++++ AUSGANGSTEXT ++++

Vorwort zur ersten Auflage. 1899

Unter dem Gesamttitel „Kulturarbeiten“ erscheint im Kunstwart-Verlag eine Folge von Büchern, deren Zweck es ist, der entsetzlichen Verheerung unseres Landes auf allen Gebieten sichtbarer Kultur entgegenzuarbeiten. Sie sollen auch die ungeübtesten Augen durch stetig wiederholte Gegenüberstellung guter und schlechter Lösungen gleicher (oder ähnlicher) Aufgaben zum Vergleich und damit zum Nachdenken zwingen; ferner sollen sie auf die guten Arbeiten bis zur Mitte des neunzehnten Jahrhunderts aufmerksam machen und so die Tradition, das heißt die unmittelbar fortgepflanzte Arbeitsüberlieferung wieder anknüpfen helfen.

Die Kultur des Sichtbaren umfasst nicht allein Häuser und Denkmäler, Brücken und Strassen, sondern auch Kleider und gesellige Formen, Forste und Viehzucht, Maschinen und Landesverteidigung. Über die Tatsache, dass sie so, wie seit fünfzig Jahren der einzelne und das Gemeinwesen sie formt, eine entsetzliche Entstellung der Physiognomie unseres Landes bedeutet, darüber sind sich heut wohl alle, die hier eine Stimme abzugeben befähigt sind, einig. Seit einer Reihe von Jahren hat eine starke Bewegung eingesetzt, die mit gewaltigen Kraftanstrengungen arbeitet, aber ihre Arbeit vorzugsweise den Luxusbedürfnissen oder doch den Bedürfnissen der Bemittelteren zugewandt hat. Bei der Gestaltung der Formen des Lebens von Stadt und Dorf verschwinden die Besserungsversuche in der ungeheuren Menge der täglichen Aufgaben so gut wie ganz. Und doch ist es höchste, allerhöchste Zeit, dass hier Bestrebungen einsetzen, die Einhalt gebieten, wenn unser Land nicht bald das rohe und freudlose Antlitz einer verkommenden Nation tragen soll, die den Sinn des Lebens zum Vegetieren entstellt. Es ist gar nicht zu ermessen, welcher geistige Schaden entsteht, wenn wir auf die Dauer die Verbindung „nützlich und hässlich“ für gewissermaßen innerlich begründet halten.

++++

AUFGABEN:
A - Schreiben Sie aus dem Vorwort den Abschnitt ab, der mit „Unter dem Gesamttitel“ beginnt und bis „wieder anknüpfen helfen.“ reicht.
B - In welchem Verlag erscheint laut dem Vorwort die Buchfolge „Kulturarbeiten“?

++++ DATENTEIL ++++

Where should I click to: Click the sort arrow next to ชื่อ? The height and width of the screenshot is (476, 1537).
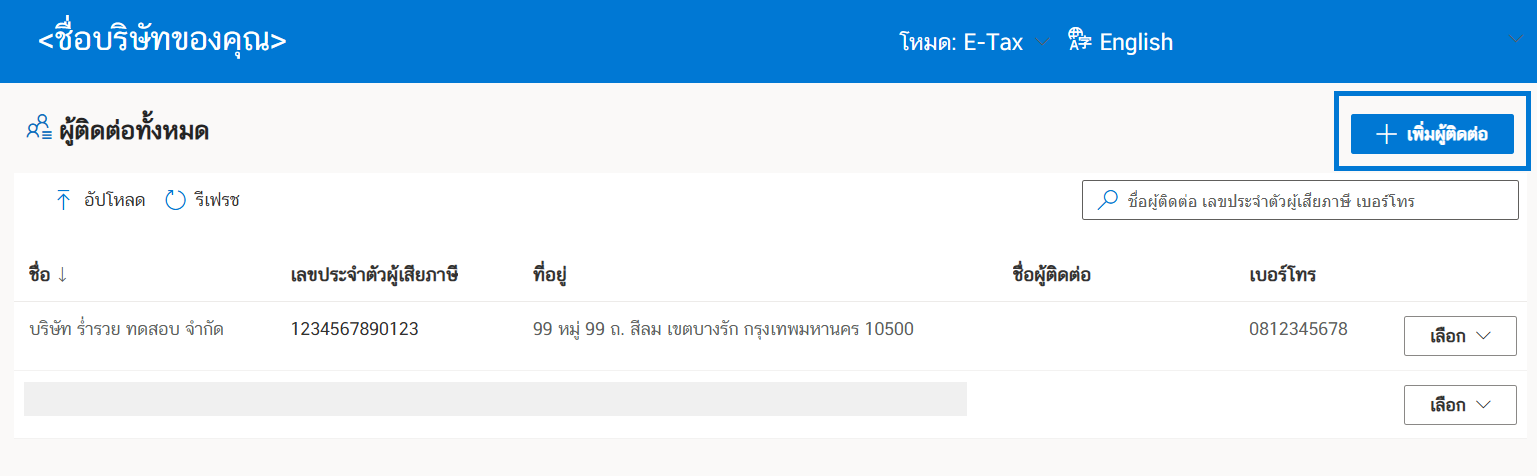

++++

LÖSUNGEN:
A -
Unter dem Gesamttitel „Kulturarbeiten“ erscheint im Kunstwart-Verlag eine Folge von Büchern, deren Zweck es ist, der entsetzlichen Verheerung unseres Landes auf allen Gebieten sichtbarer Kultur entgegenzuarbeiten. Sie sollen auch die ungeübtesten Augen durch stetig wiederholte Gegenüberstellung guter und schlechter Lösungen gleicher (oder ähnlicher) Aufgaben zum Vergleich und damit zum Nachdenken zwingen; ferner sollen sie auf die guten Arbeiten bis zur Mitte des neunzehnten Jahrhunderts aufmerksam machen und so die Tradition, das heißt die unmittelbar fortgepflanzte Arbeitsüberlieferung wieder anknüpfen helfen.

B - Im Kunstwart-Verlag.